### The problem
Repeat exactly what runs from the line with "Select the 鉄道 bar in transport chart" through the last line of the material, and keep the pictures out of it.
--- --- ---
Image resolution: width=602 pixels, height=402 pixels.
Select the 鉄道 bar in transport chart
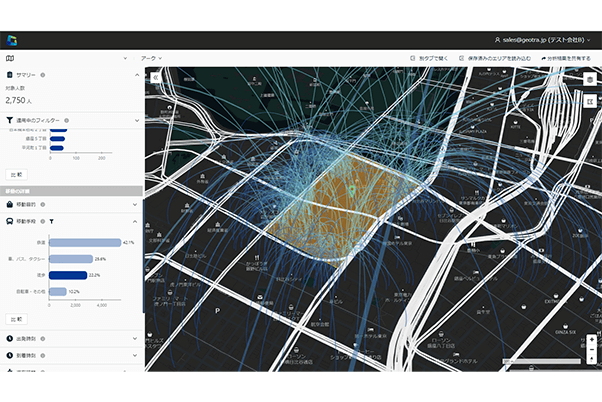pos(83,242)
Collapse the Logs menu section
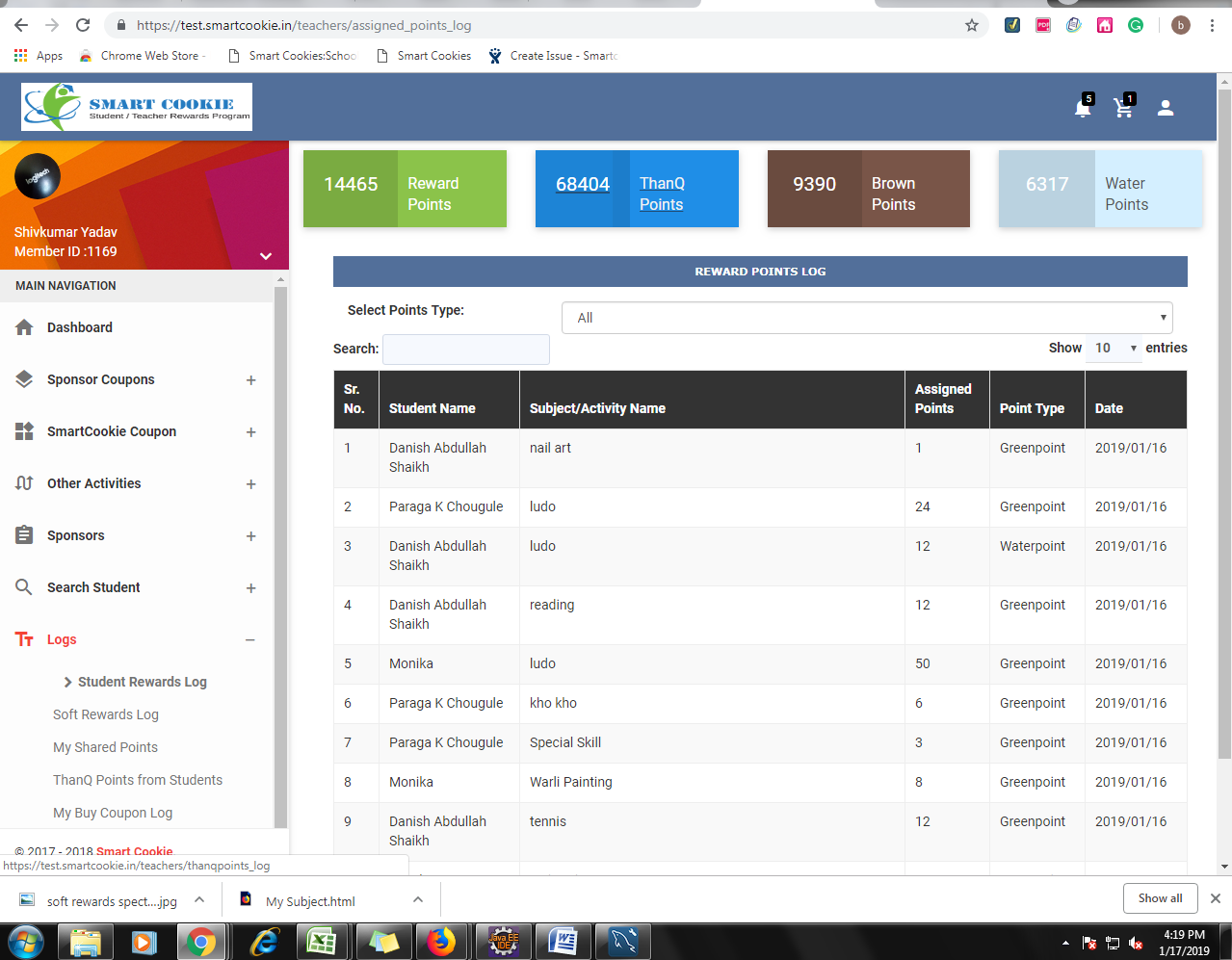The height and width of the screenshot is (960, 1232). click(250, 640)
--- --- ---
### Solved problem
Select the 鉄道 bar in transport chart
pos(83,242)
Collapse the Logs menu section
The height and width of the screenshot is (960, 1232). click(250, 640)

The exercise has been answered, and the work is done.